Did you have your communion at age 7? If so did you know that a little Irish girl is the reason you did, and that same Irish child may well be Ireland’s next saint?
Little Nellie – Ellen Organ was born in Waterford in 1903 but moved to Spike Island with her soldier father and family when he was stationed on Spike Island. She displayed a precocious spiritual awareness as soon as she could speak, constantly displaying her religious knowledge and spiritual passion. She adored the walk along Spike Islands shoreline to the village church which she made often with her mother on the way to mass.
When her mother tragically died of TB, Ellen was taken into the care of the Sisters of the Good Shepard convent in Sunday’s Well*, Cork. Here the sisters spotted her religious understanding which was well beyond her years and were devastated to learn that this pious child had contracted TB, the same disease which claimed her mothers life. Despite her affliction her devotion grew and Ellen would begin to describe visions and conversations with God and Jesus. She displayed knowledge of the Trinity beyond her years and she could tell without fail whether or not a person had been to mass and received Holy Communion. In spite of her illness she was always said to be in good spirits and her positivity both inspired and upset the sisters.
She began to express her adamant wish that she receive her first Holy Communion. At the time children received their Holy Communion at the age of 12 and younger that this age was unheard of, let alone at the age of 4. The sisters were well aware of this but so moved they contacted the local Bishop, who despite there being no precedent was utterly convinced that Ellen was ready to receive Holy Communion. At age 5 her wish came through and she remains the youngest ever recorded recipient of Holy Communion.
She died soon after in 1908 and was buried in her communion dress at St Josephs cemetery in Cork, but at the sisters wishes she was moved to the Good Shepard’s cemetery where she had spent her last days. On exhuming her body one year after her burial the priest and two men present reported she was found to be completely in-corrupt, unchanged in appearance, as if she had been buried the day before.

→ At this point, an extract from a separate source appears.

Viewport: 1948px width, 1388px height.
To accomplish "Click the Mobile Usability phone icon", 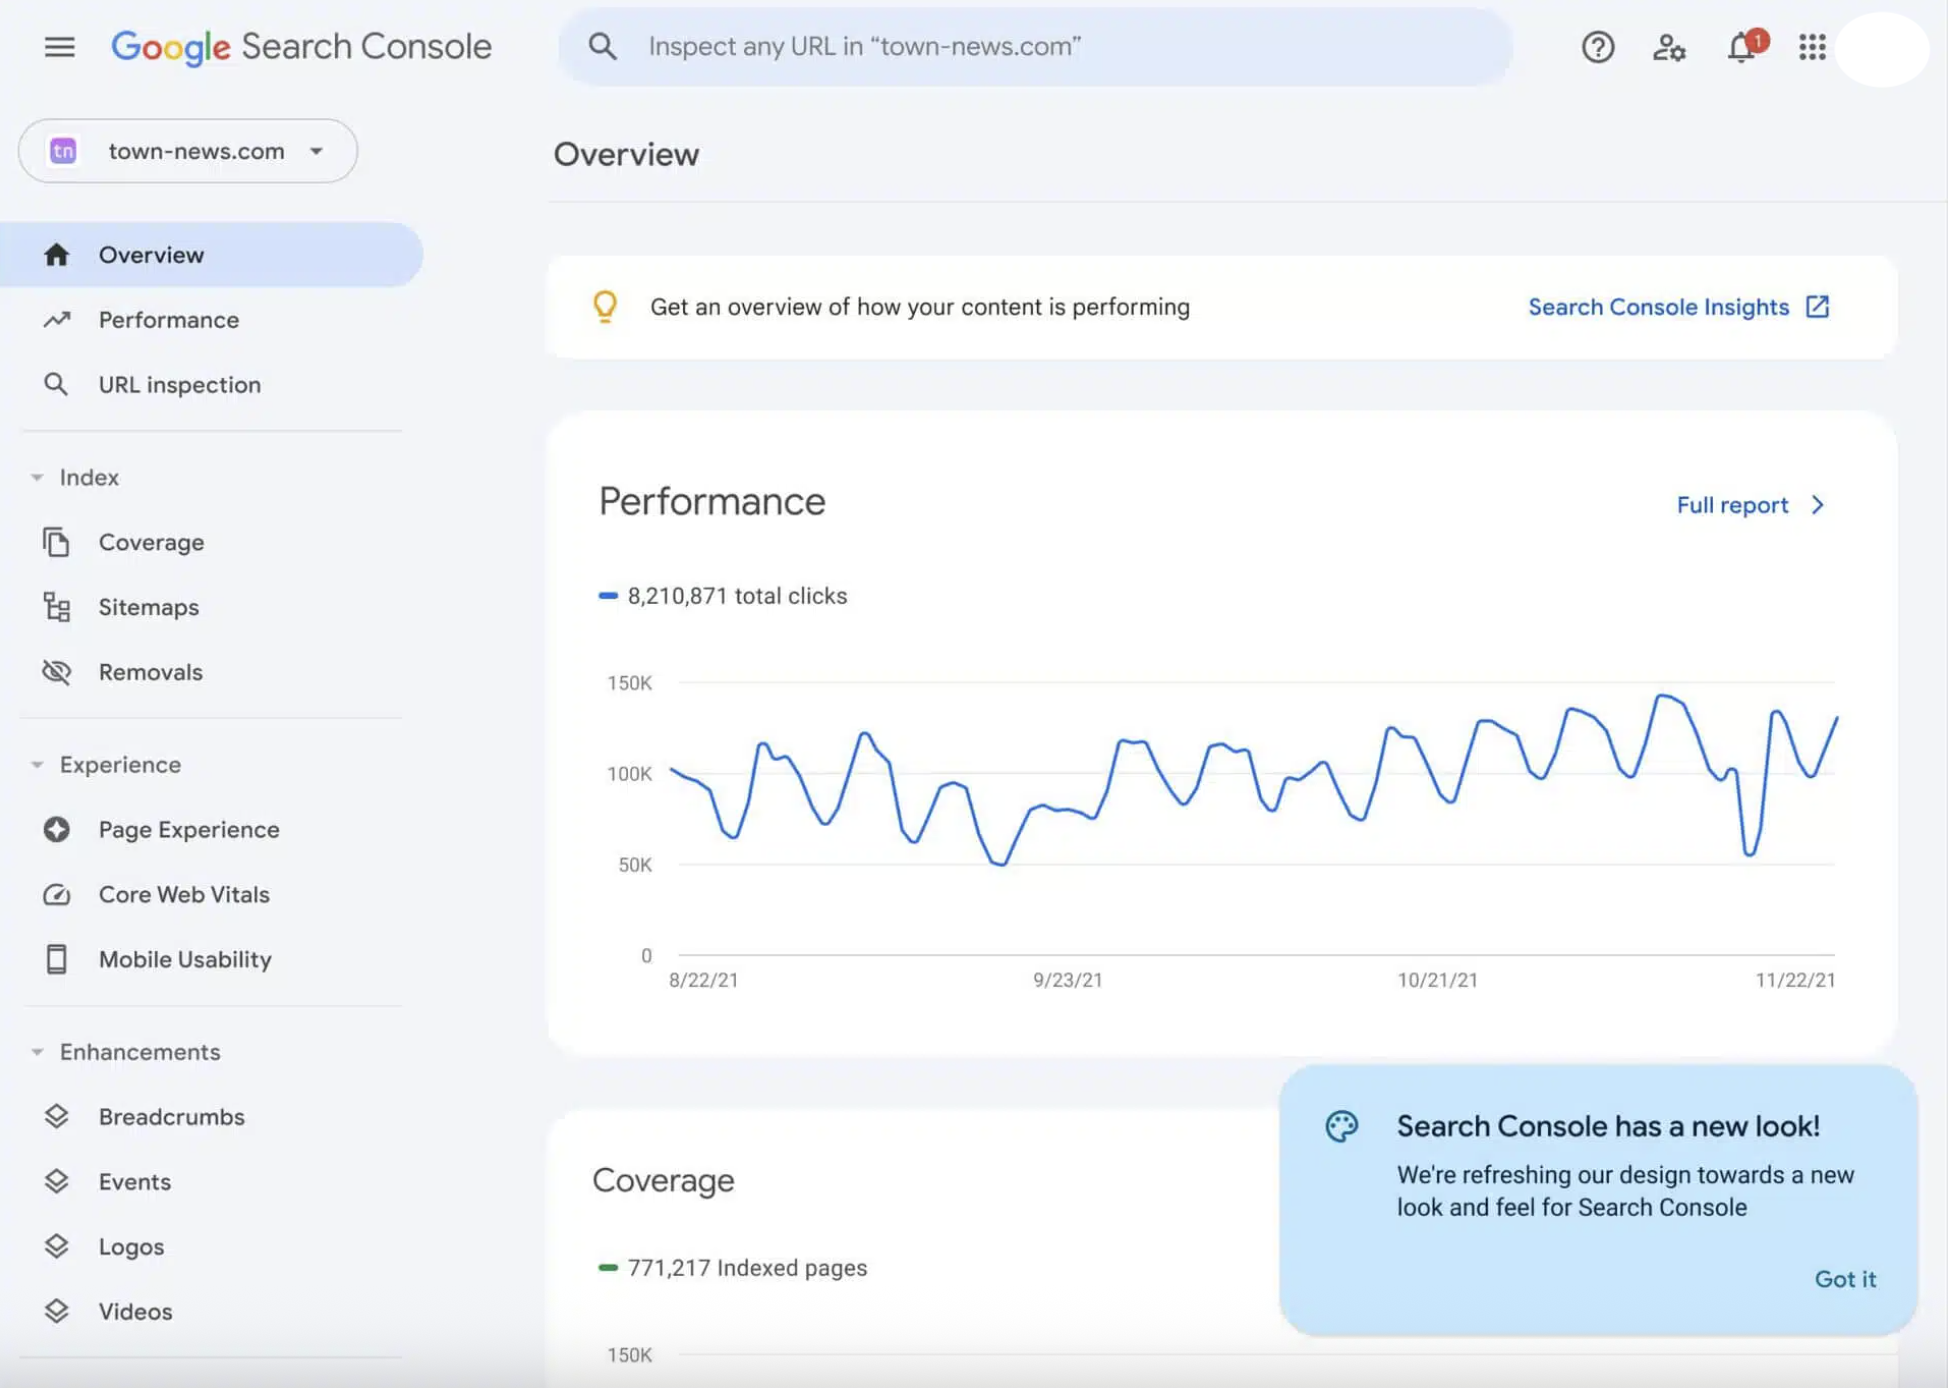I will click(x=57, y=959).
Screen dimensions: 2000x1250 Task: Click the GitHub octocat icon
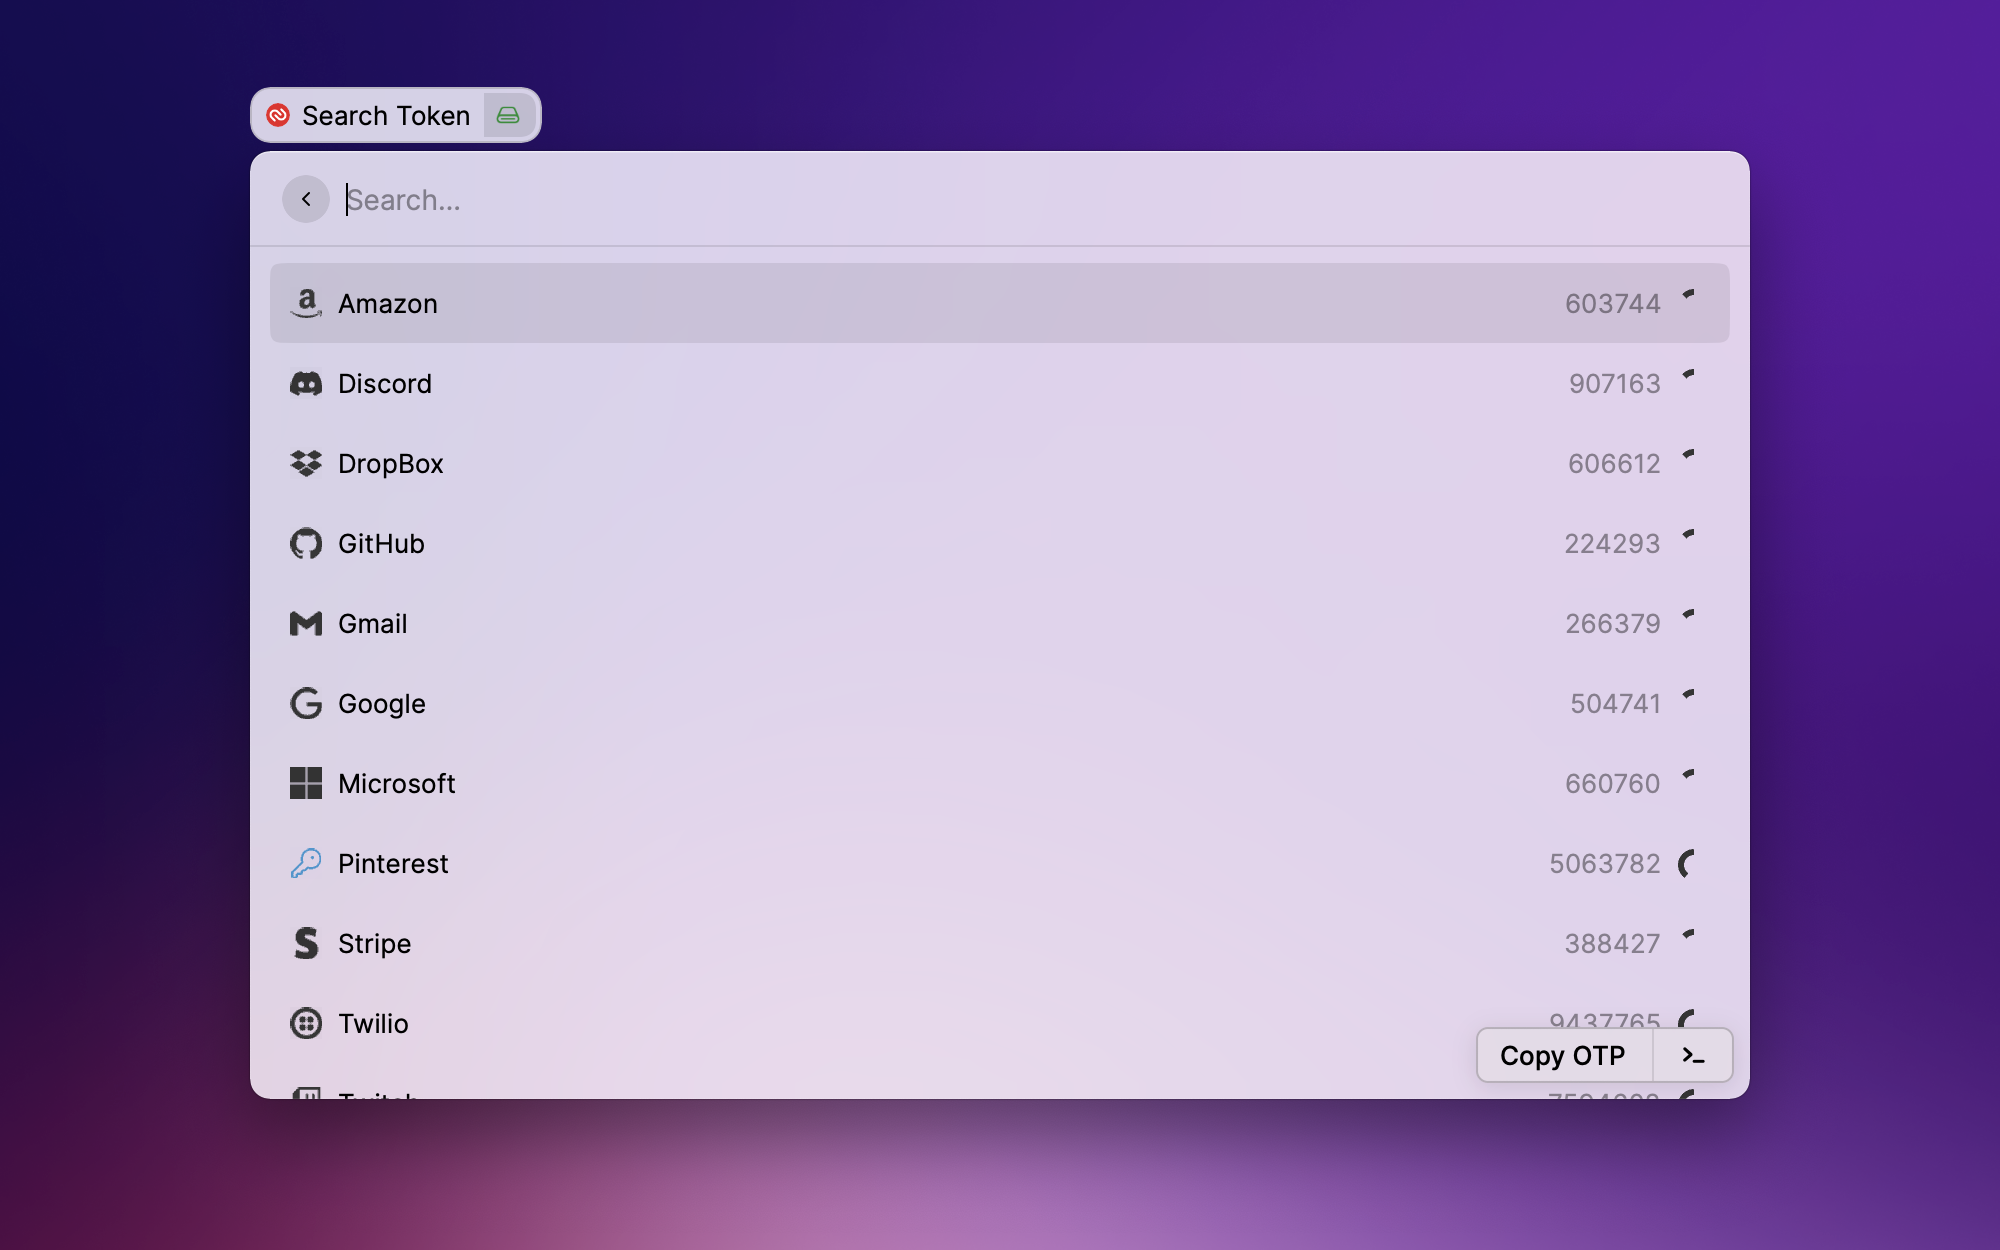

The story of this Irish child would reach Pope Pius X in Rome soon after her death, and the Pope had in private contemplation been considering lowering the age of Communion for children from 12. On hearing the story of ‘Little Nellie’ he exclaimed “this is the sign I have been waiting for”, and at what he saw as direction from God he duly lowered the age of Communion for all Catholics from 12 to 7. Queen Isabelle of Spain requested one of her relics be sent to her, as did a prestigious French family with royal connections.
How many hundreds of millions of Catholics worldwide since her time have been affected by this little girls devotion?
The story of Little Nellie is now back before the council of Rome, who are considering her for Sainthood over 110 years after Pope Pius X asked for it, but his passing meant it did not happen at the time. Since then other miracles have been attributed to Little Nellie, as she is known, as people praying to and visiting the grave of this influential child have reported.
You can see the house she lived in on Spike Island and visit a re-creation of her room to see relics and learn more about her tragic story.
* (The Good Shepard’s convnet in Sunday’s well is one of many ‘magdalene laundries’ locations in Ireland from which terrible stories of abuse and unmarked graves abound. Perhaps as a result of the ‘pious’ image the nuns had of her, there is no factual evidence that this influenced Ellen during her short stay there.)